(DATA IN THIS EXERCISE Opens)
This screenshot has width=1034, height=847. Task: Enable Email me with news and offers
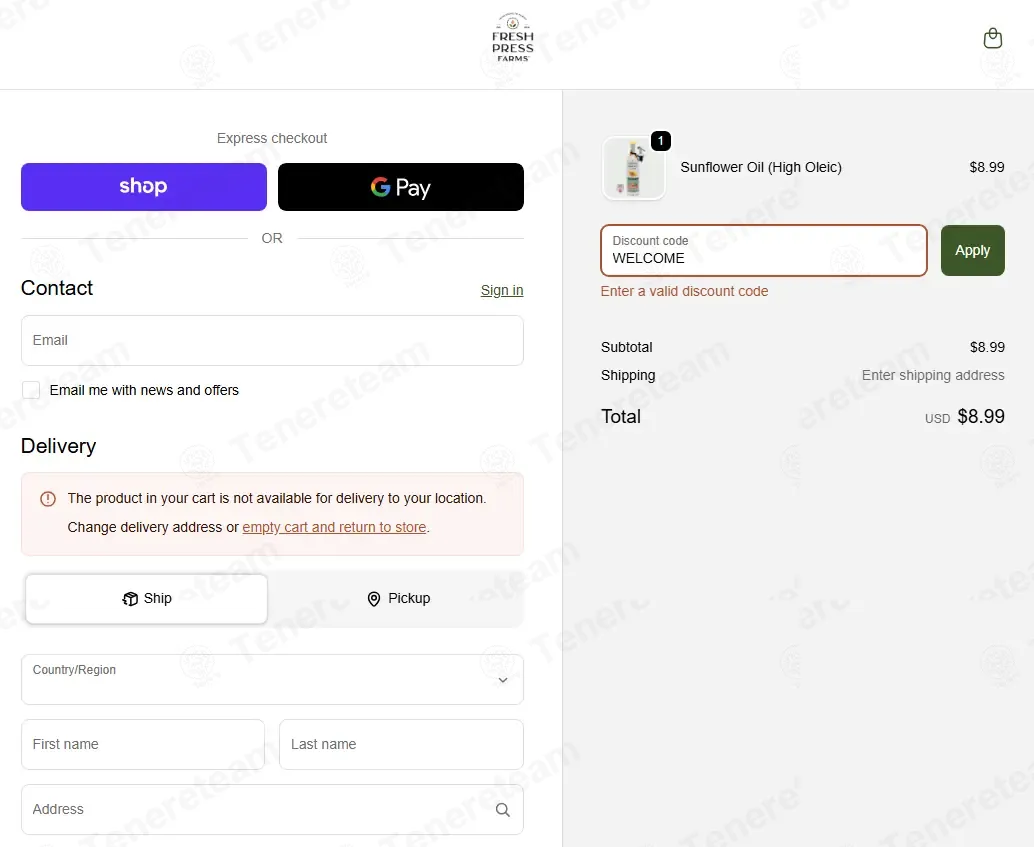(x=31, y=390)
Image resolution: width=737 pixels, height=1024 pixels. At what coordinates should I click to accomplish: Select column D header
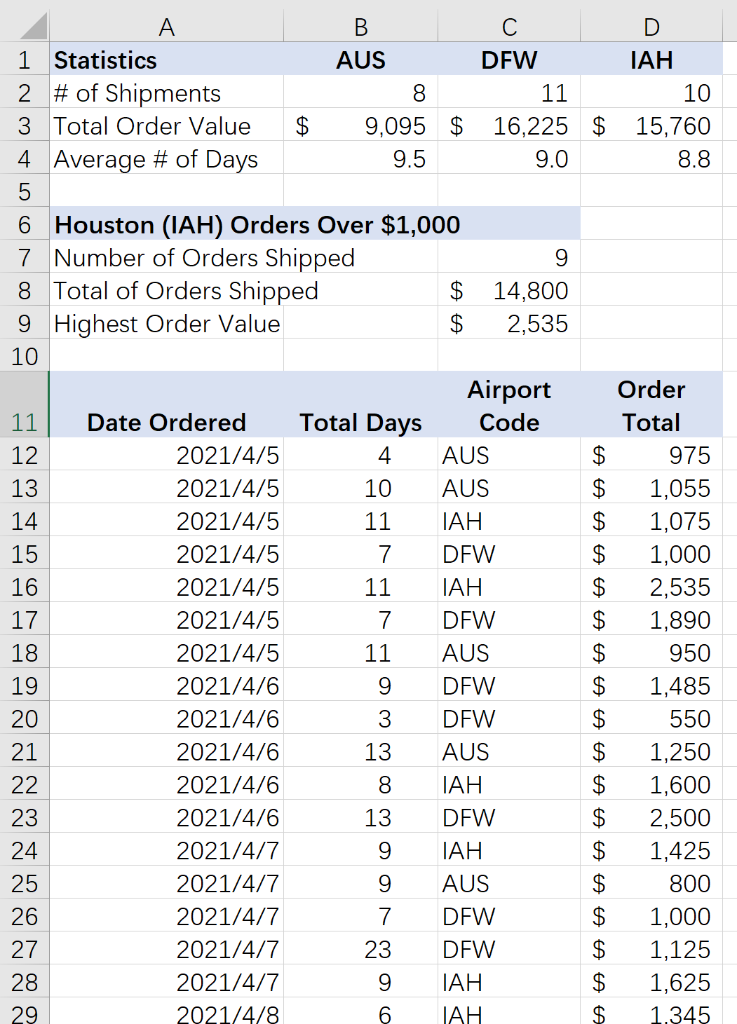click(x=651, y=27)
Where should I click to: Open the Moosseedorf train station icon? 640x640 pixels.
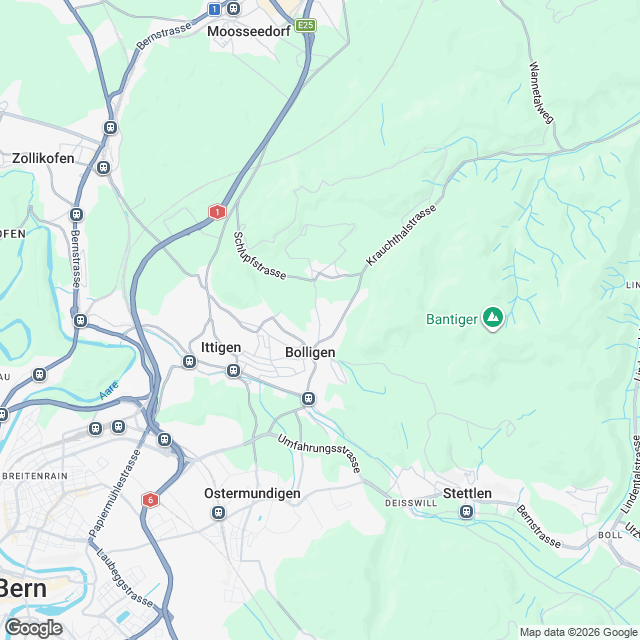click(233, 8)
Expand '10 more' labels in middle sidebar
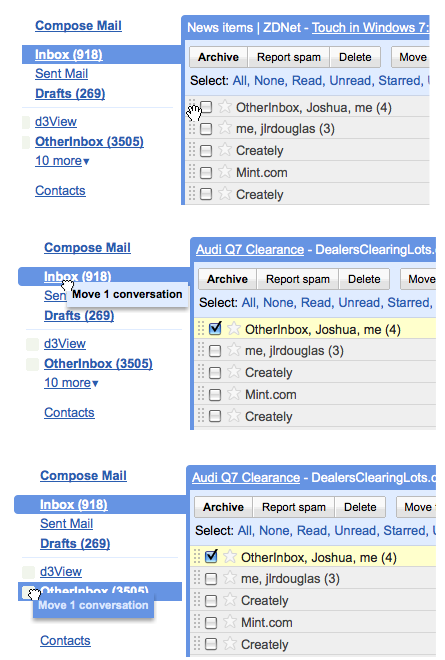Viewport: 445px width, 660px height. pos(71,383)
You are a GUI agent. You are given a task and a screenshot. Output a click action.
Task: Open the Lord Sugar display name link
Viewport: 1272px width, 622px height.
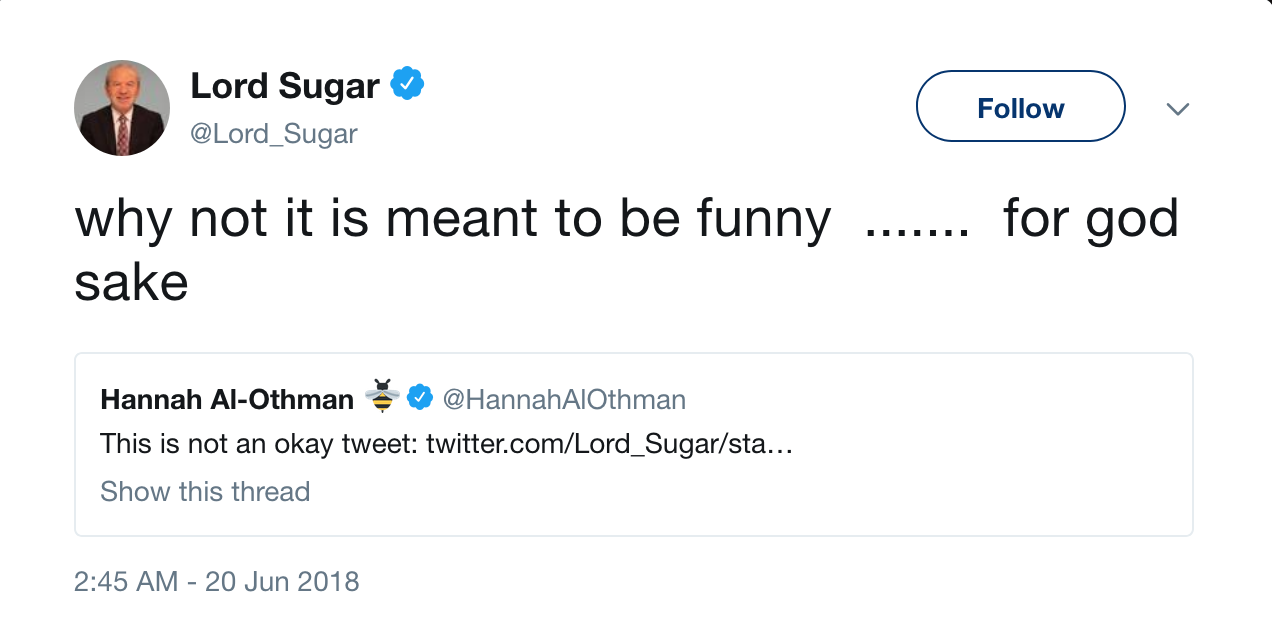285,86
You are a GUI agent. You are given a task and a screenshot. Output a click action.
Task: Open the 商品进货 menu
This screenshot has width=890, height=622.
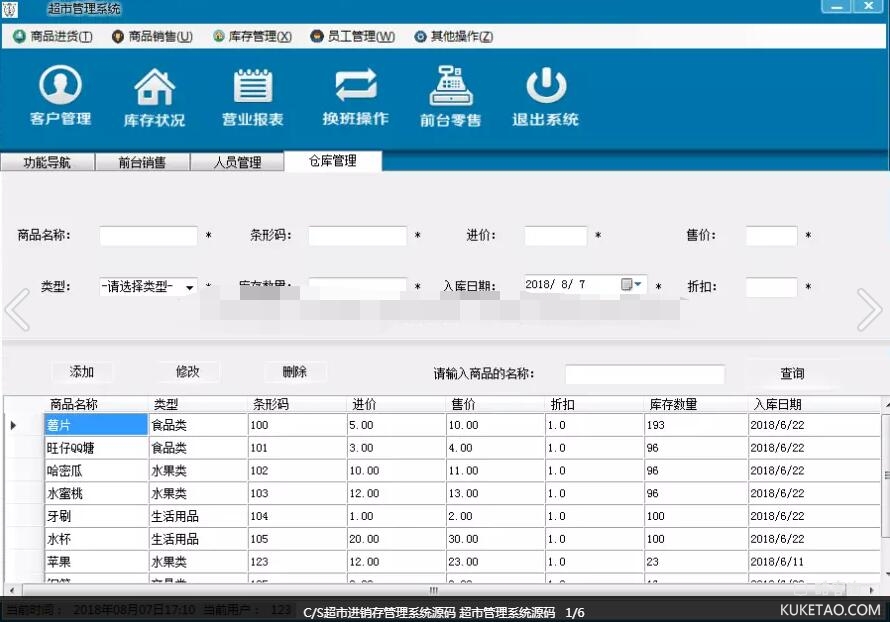(53, 37)
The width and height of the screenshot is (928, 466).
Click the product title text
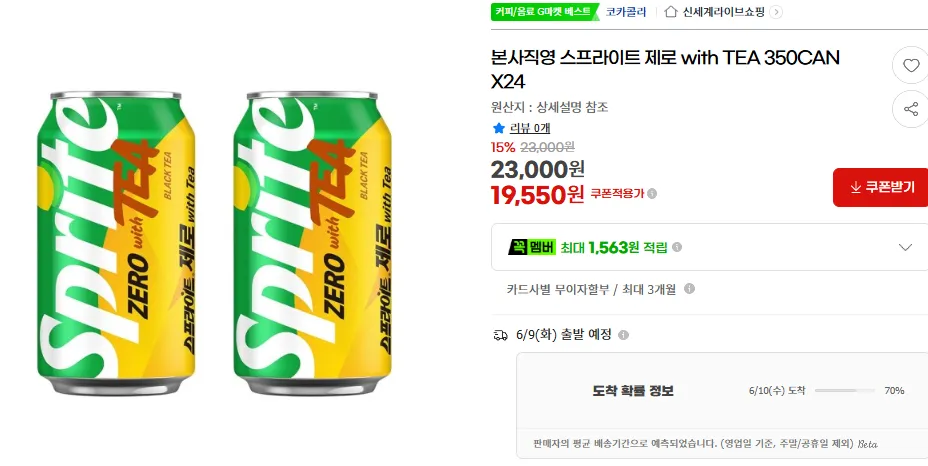pos(665,69)
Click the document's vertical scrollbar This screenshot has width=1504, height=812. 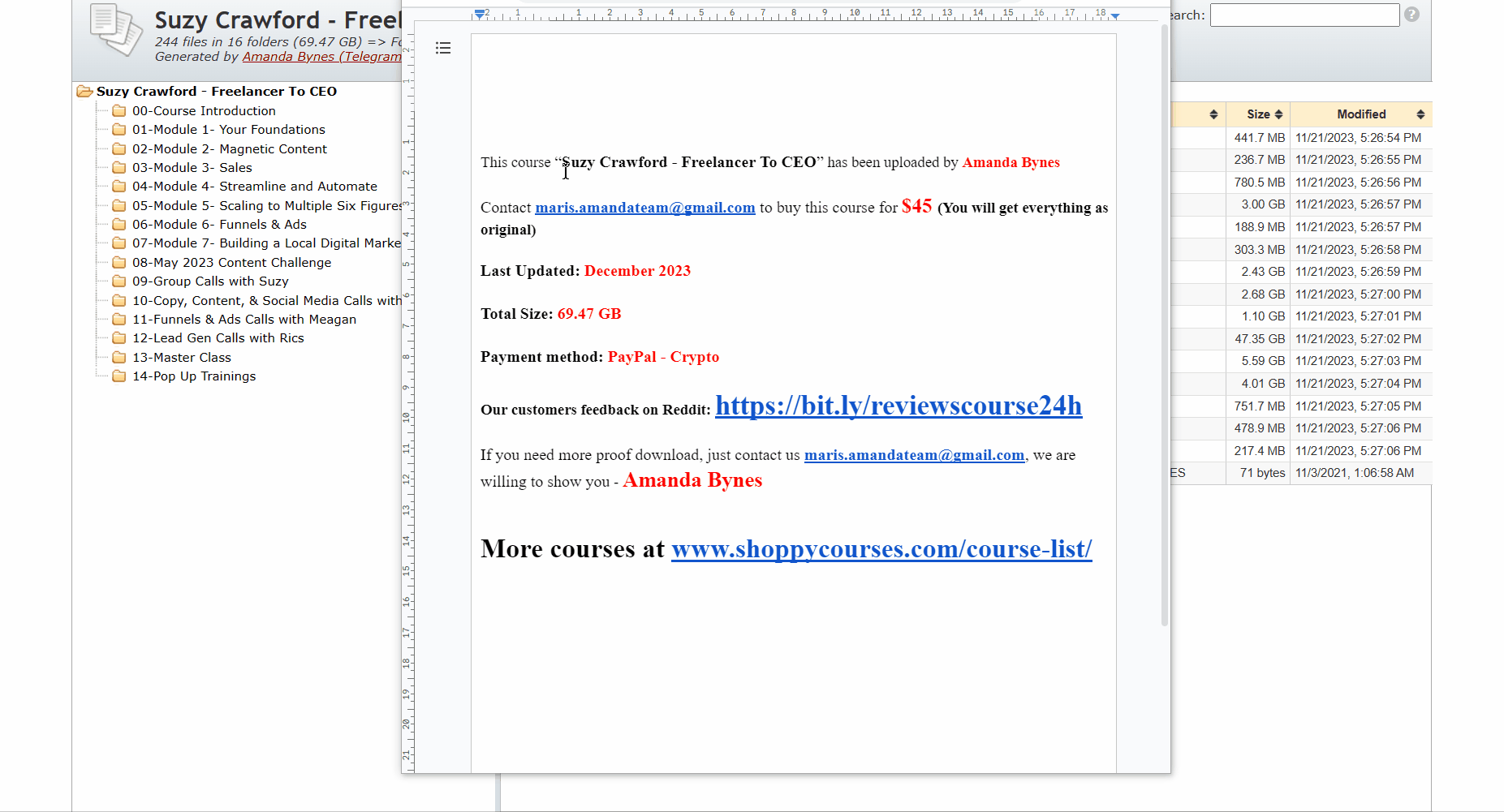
(DATA IN THIS EXERCISE Closes)
▶ **YOUR GOAL**: Copy the entire listing exactly but skip the pictures.

▶ **WRITTEN SOLUTION**:
This screenshot has width=1034, height=847. Task: Enable Email me with news and offers
(x=31, y=390)
Image resolution: width=737 pixels, height=1024 pixels. At what coordinates should I click to accomplish: Select column D header
click(x=651, y=27)
Where should I click to: Open the Moosseedorf train station icon? 640x640 pixels.
click(233, 8)
Expand '10 more' labels in middle sidebar
Viewport: 445px width, 660px height. pos(71,383)
You are a GUI agent. You are given a task and a screenshot. Output a click action.
Task: Open the Lord Sugar display name link
Viewport: 1272px width, 622px height.
285,86
You are a GUI agent. You are given a task and a screenshot. Output a click action.
Task: Open the 商品进货 menu
This screenshot has width=890, height=622.
(53, 37)
The width and height of the screenshot is (928, 466).
Click the product title text
pos(665,69)
Click the document's vertical scrollbar This screenshot has width=1504, height=812. 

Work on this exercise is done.